The carriage neared the Fire Sea, neared danger. Topping a rise, Alfred gazed down on the docks far below, gazed down on an army of dead, swirling and milling about the ships in chaos. He was reminded of a colony of coral grubs invaded by a hungry dragon hatchling. At first each grub sought only to escape the crunching jaws. After the initial confusion and panic, however, the threat united the insects and they turned, as one, to repel the invader. The mother dragon had rescued her young just in time.
Confusion and panic might reign on the docks at this moment, but a single goal would soon unite them.
The carriage dashed down the hill, veering in an easterly direction that would take them clear of the docks. Jonathan drove the maddened pauka at a breakneck pace. The army and ships vanished from Alfred’s sight.
The wild ride finally came to a halt. The carriage brought up on a rock shore of the Fire Sea. The pauka collapsed in the traces, sinking to the ground, breathing heavily.
Before them, the vast ocean of flaming magma gleamed orange-red, its fiery light reflecting off the glistening black stalactites spiraling downward from the cavern’s roof. Huge stalagmites, dark against the red background of the sea, formed a jagged-toothed shoreline. The magma washed and pushed against them sluggishly. A meandering stream of water, that had escaped from the city above plunged, hissing, into the sea, sending rolling clouds of steam into the hot, sulfurous air.
The living and the dead stood on the beach and stared out across the sea. Barely visible, in the distance, Alfred thought he could make out the opposite shore.
“I thought you said we’d find a boat here,” said Haplo, eyeing the prince grimly, suspiciously.
“I said you would find the way to cross here,” corrected Prince Edmund. “I said nothing about a boat.” The white, gleaming arm of the phantasm raised, an ethereal finger pointed.
At first Alfred thought Edmund meant them to use their magic to cross the sea of flame.
“I can’t,” the Sartan said meekly. “I’m too weak. Its costing me nearly all my energy, just to stay alive.”
He had never before felt the weight of his own mortality, never before realized that his powers had physical limits. He was beginning to understand the Sartan of Abarrach, beginning to understand them as he had begun to understand Haplo. He was walking in their skins.

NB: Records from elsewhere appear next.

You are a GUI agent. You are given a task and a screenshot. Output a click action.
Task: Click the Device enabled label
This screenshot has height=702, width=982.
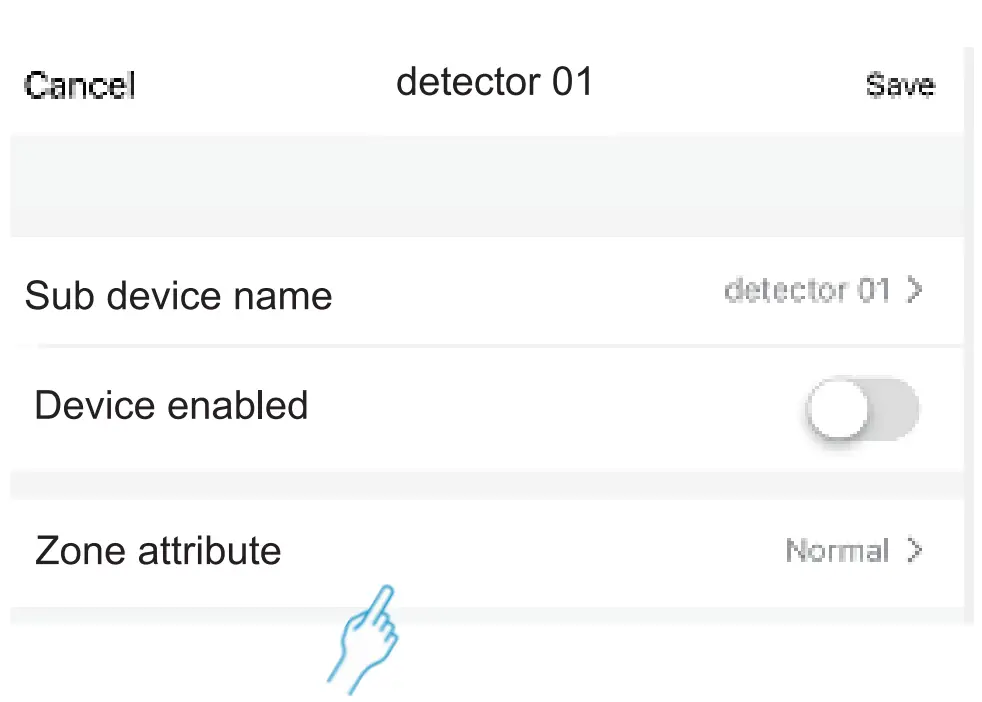point(171,406)
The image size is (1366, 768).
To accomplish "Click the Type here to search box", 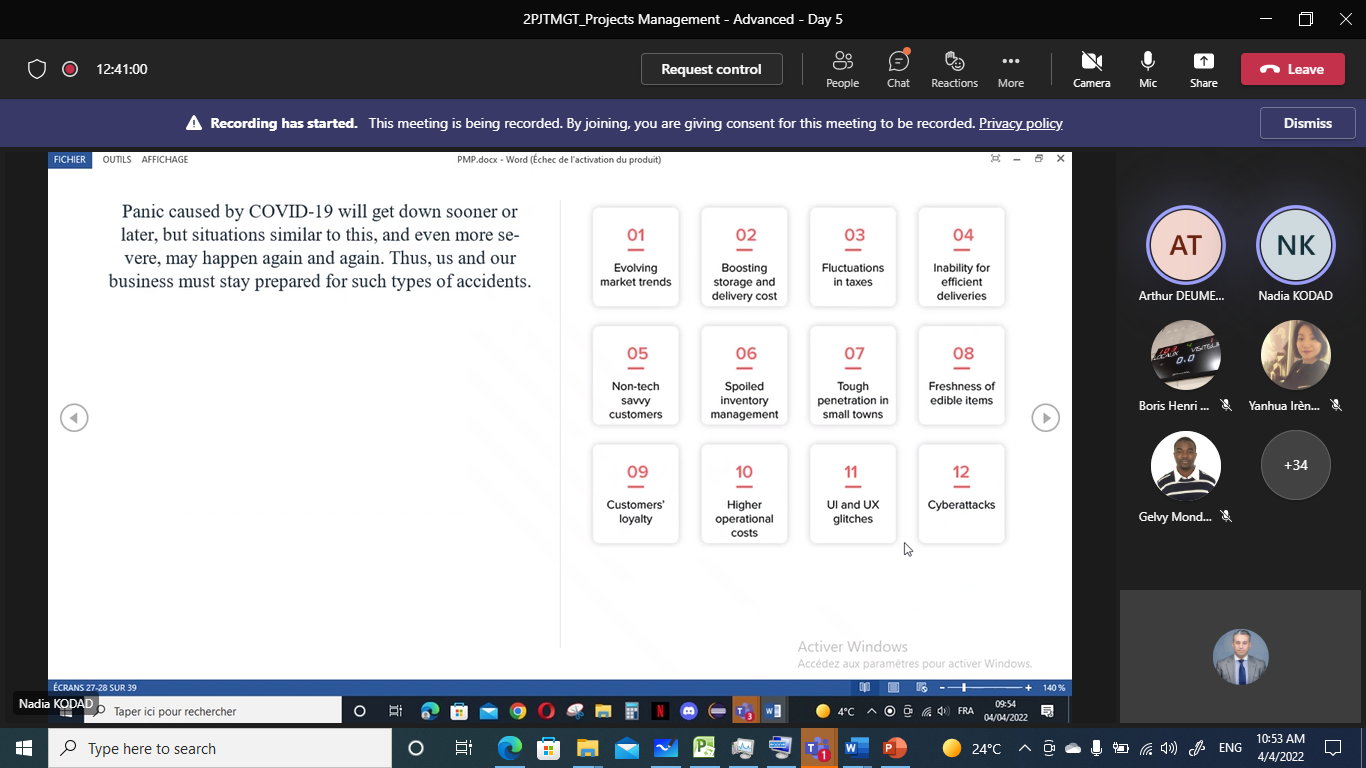I will (x=219, y=748).
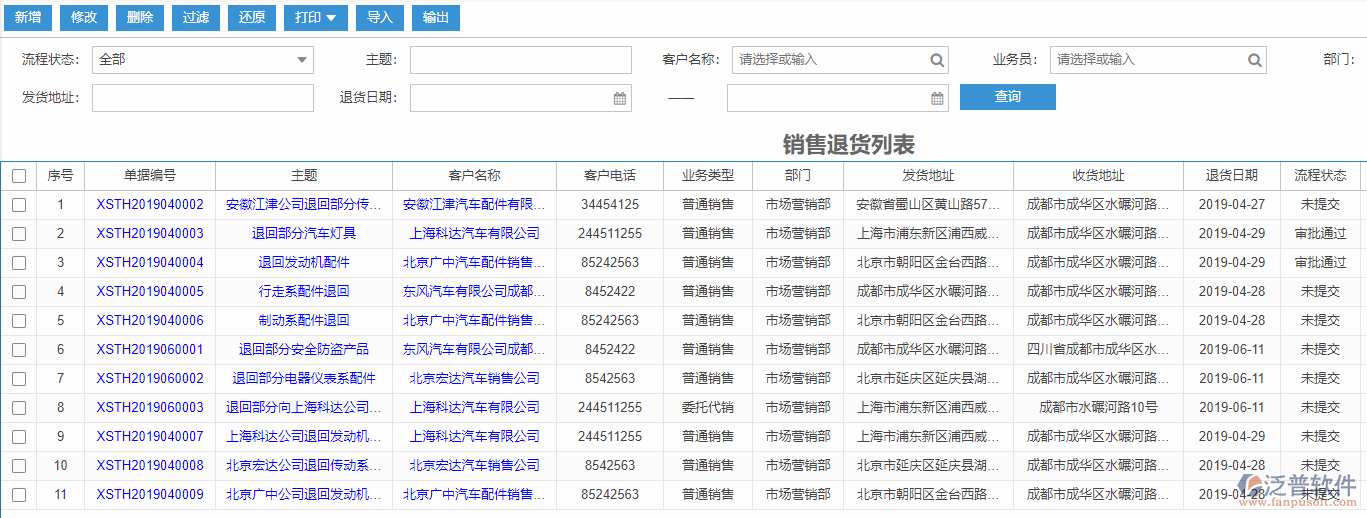Focus the 主题 input field

coord(520,60)
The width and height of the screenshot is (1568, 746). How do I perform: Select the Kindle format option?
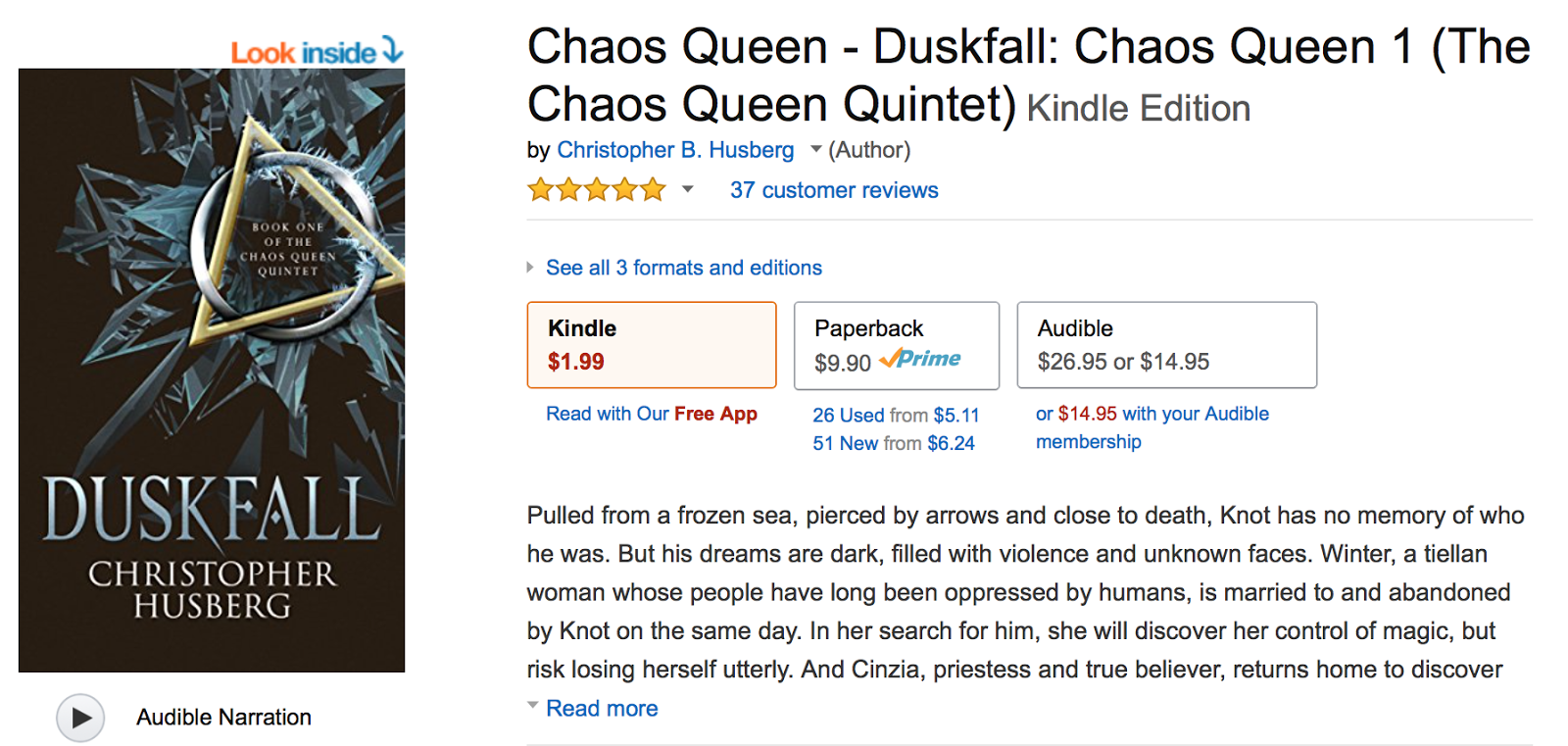651,345
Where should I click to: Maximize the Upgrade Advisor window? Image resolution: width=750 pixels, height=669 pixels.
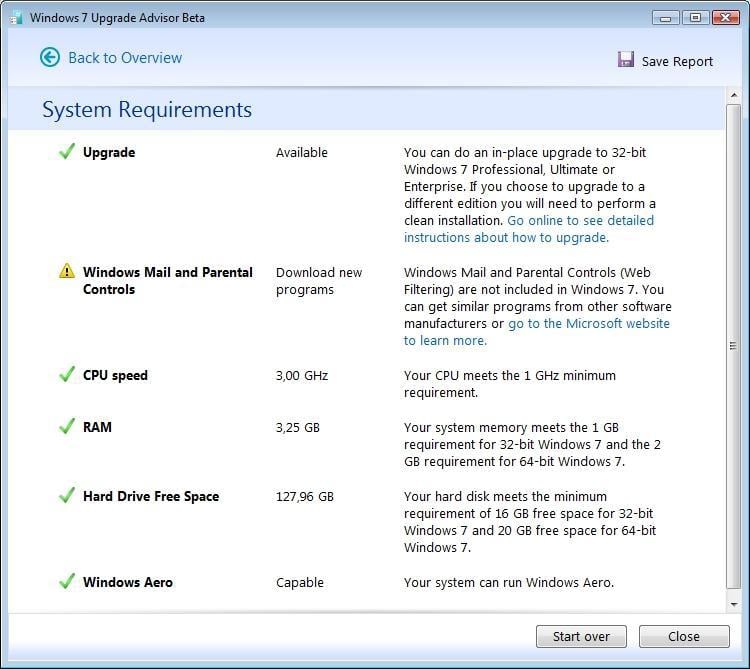(x=696, y=17)
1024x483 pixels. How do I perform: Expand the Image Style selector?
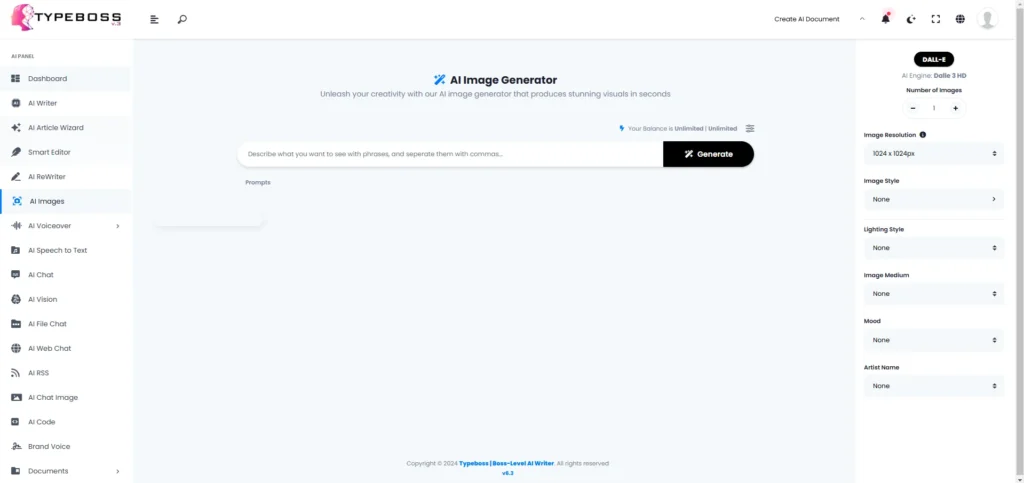pos(933,199)
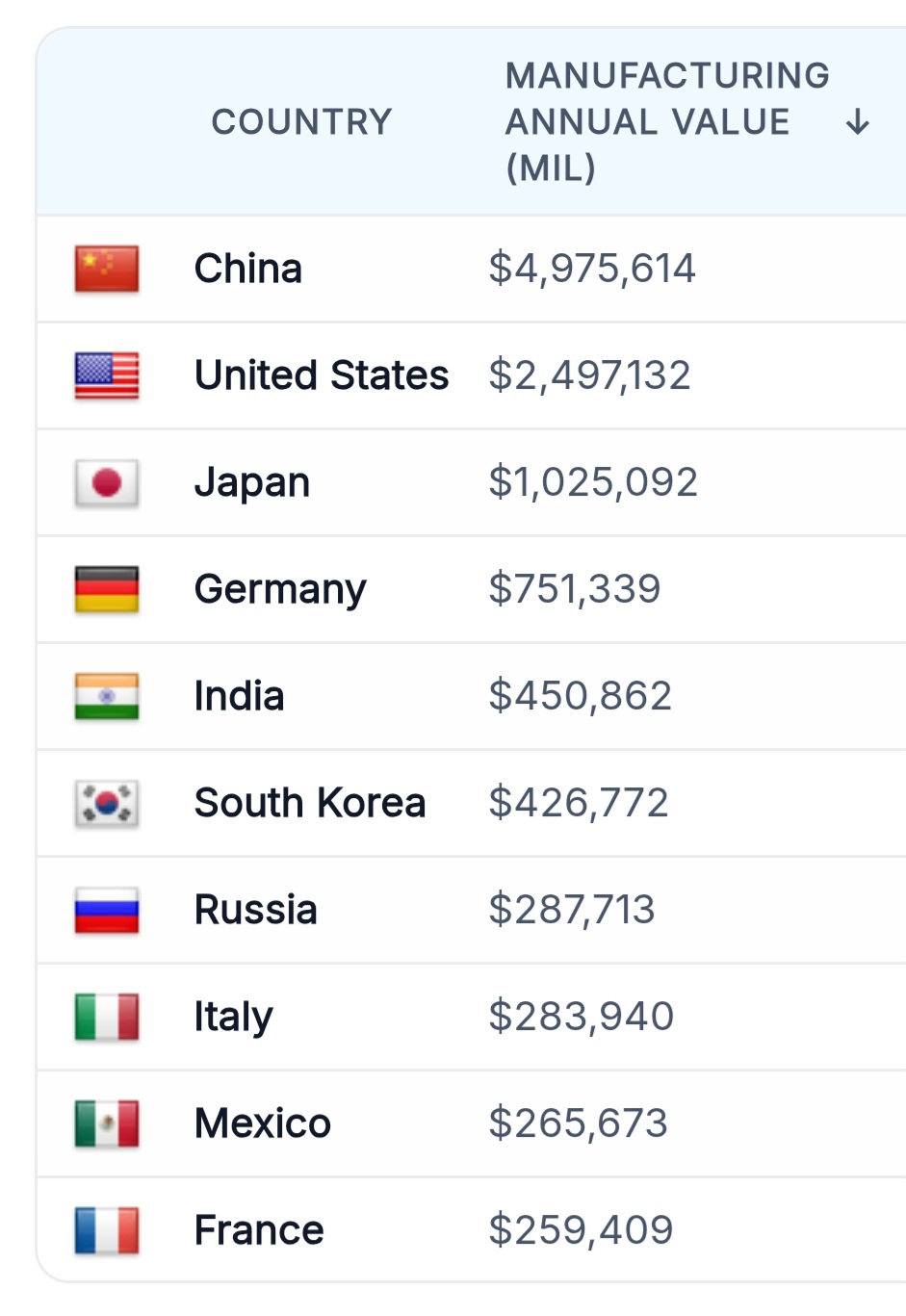The width and height of the screenshot is (906, 1316).
Task: Click the France flag icon
Action: coord(107,1230)
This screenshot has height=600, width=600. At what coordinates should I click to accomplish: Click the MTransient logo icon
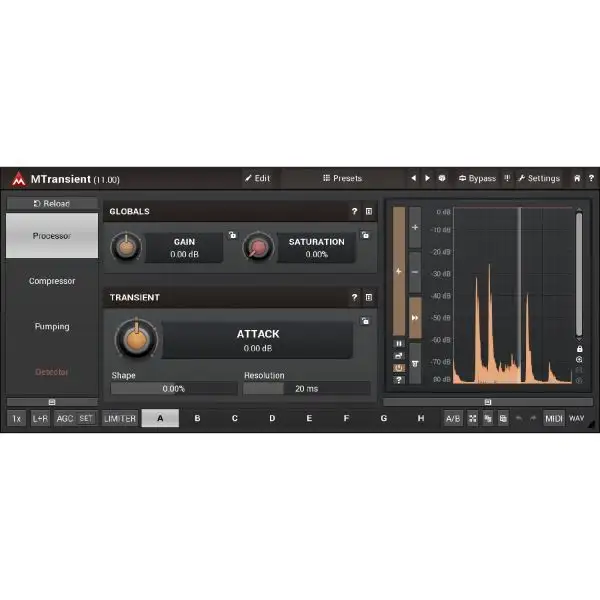18,179
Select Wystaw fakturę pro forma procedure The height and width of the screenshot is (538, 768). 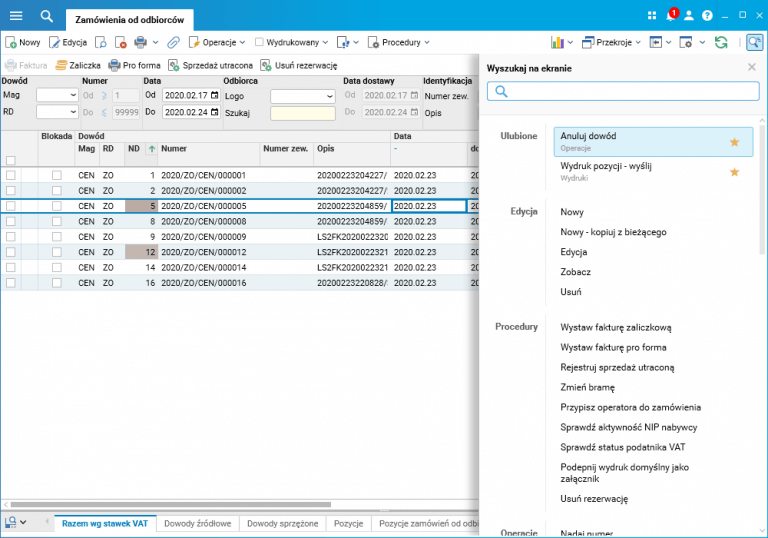point(613,347)
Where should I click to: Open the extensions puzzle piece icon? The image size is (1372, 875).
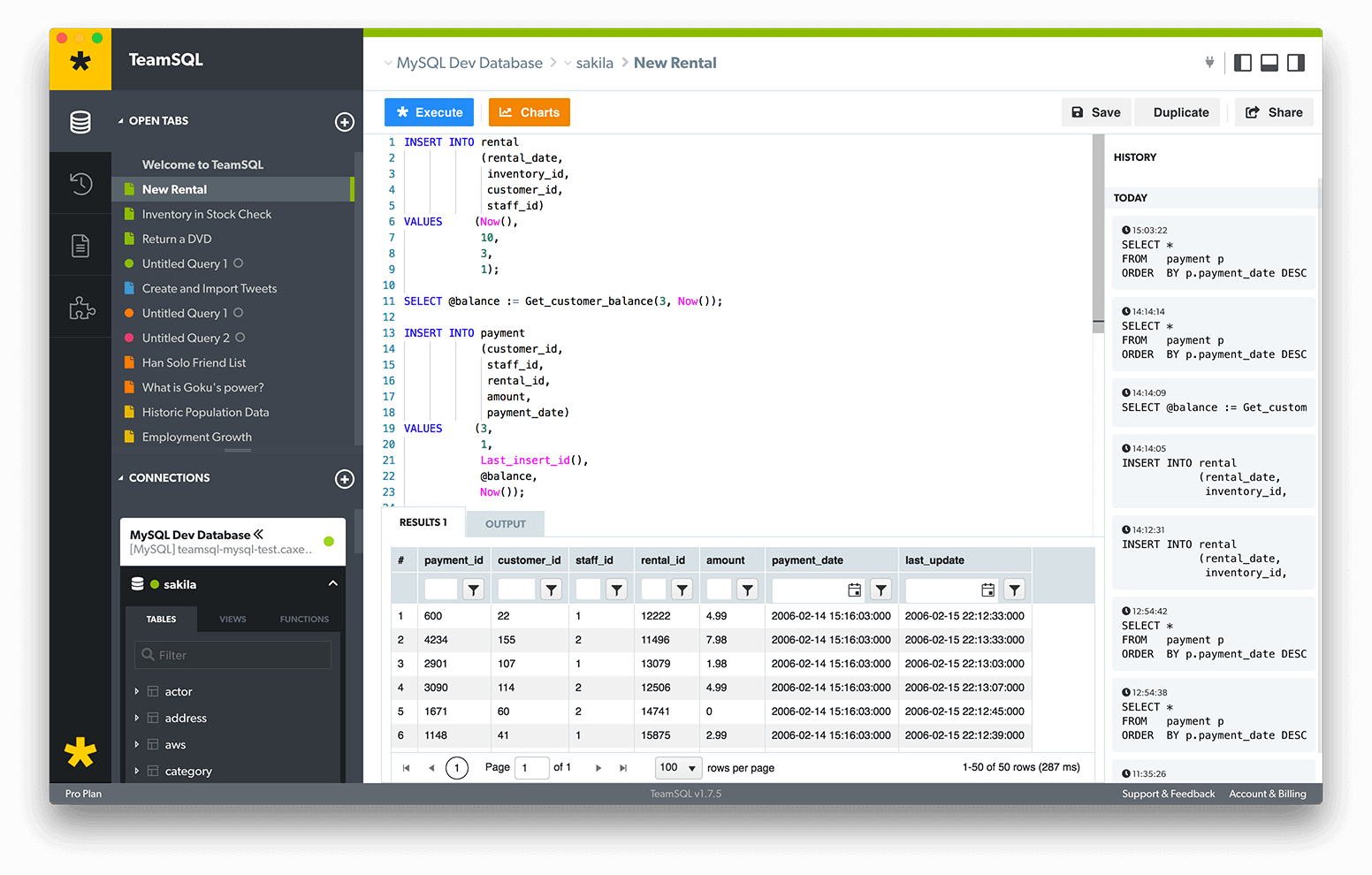pos(81,308)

The phantasm said nothing; again Alfred thought he saw a smile flicker on the translucent lips. It continued to point.
“A bridge,” said Haplo. “There’s a bridge.”
“Blessed . . .” Alfred had been about to say, Blessed Sartan. The words died on his lips. That was one oath he’d never use again, at least not without serious thought.
Now that Haplo had pointed it out, Alfred could see the bridge (he supposed one could dignify it by that appellation). In reality it was nothing more than a long row of large, oddly shaped boulders that happened to be arranged in a straight line extending from one shoreline to the other. It looked almost as if a gigantic column of rock had crashed into the sea, its skeletal remains forming the bridge.